* Exercise description
The word "will" occurs in some of the lines below; copy each of those lines.
** Opening Extracted data block **
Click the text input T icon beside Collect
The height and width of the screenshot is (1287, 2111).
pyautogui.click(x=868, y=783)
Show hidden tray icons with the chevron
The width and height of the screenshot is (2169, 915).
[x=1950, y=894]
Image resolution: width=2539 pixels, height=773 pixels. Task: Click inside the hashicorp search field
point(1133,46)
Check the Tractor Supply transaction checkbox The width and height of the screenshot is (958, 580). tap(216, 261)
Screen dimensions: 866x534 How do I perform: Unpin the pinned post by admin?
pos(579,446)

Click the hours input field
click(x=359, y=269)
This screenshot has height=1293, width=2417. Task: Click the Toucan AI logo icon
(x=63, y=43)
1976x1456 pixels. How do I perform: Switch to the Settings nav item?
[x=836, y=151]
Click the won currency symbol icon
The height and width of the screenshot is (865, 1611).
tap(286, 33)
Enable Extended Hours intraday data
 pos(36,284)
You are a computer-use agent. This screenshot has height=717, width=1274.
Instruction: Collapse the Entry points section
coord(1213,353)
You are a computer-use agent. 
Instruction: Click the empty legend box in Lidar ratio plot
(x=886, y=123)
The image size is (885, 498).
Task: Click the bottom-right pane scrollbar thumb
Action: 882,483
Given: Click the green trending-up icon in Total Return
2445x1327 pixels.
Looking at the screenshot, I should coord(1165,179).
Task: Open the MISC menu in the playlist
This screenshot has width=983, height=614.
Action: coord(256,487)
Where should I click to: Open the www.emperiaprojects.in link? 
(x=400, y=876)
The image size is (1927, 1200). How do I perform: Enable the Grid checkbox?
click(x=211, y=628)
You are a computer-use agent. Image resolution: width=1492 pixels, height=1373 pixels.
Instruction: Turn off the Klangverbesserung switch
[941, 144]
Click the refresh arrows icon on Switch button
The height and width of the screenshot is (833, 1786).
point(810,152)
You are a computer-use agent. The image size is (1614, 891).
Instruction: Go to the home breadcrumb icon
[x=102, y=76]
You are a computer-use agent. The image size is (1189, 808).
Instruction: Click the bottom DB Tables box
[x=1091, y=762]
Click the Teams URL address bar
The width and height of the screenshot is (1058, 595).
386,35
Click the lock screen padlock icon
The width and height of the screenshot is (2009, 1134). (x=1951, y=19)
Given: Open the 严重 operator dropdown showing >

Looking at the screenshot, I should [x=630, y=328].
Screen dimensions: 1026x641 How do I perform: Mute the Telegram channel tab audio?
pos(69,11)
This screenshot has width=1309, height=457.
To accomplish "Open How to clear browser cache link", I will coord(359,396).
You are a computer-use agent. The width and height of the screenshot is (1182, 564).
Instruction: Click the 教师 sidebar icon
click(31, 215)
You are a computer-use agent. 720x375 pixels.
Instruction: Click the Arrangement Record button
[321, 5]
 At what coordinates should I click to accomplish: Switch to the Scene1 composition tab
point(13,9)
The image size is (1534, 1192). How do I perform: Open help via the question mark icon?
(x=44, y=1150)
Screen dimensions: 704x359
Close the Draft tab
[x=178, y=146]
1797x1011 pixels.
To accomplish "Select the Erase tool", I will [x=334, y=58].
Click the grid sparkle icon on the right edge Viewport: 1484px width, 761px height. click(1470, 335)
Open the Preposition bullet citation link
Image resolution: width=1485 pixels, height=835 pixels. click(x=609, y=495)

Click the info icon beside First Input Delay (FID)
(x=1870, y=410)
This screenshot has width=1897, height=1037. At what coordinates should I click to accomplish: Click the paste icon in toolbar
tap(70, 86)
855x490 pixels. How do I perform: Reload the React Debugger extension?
** Closing Extracted data block **
* Response box
To accomplish "Open How to clear browser cache link", I will coord(359,396).
To accomplish "Select the Erase tool", I will [x=334, y=58].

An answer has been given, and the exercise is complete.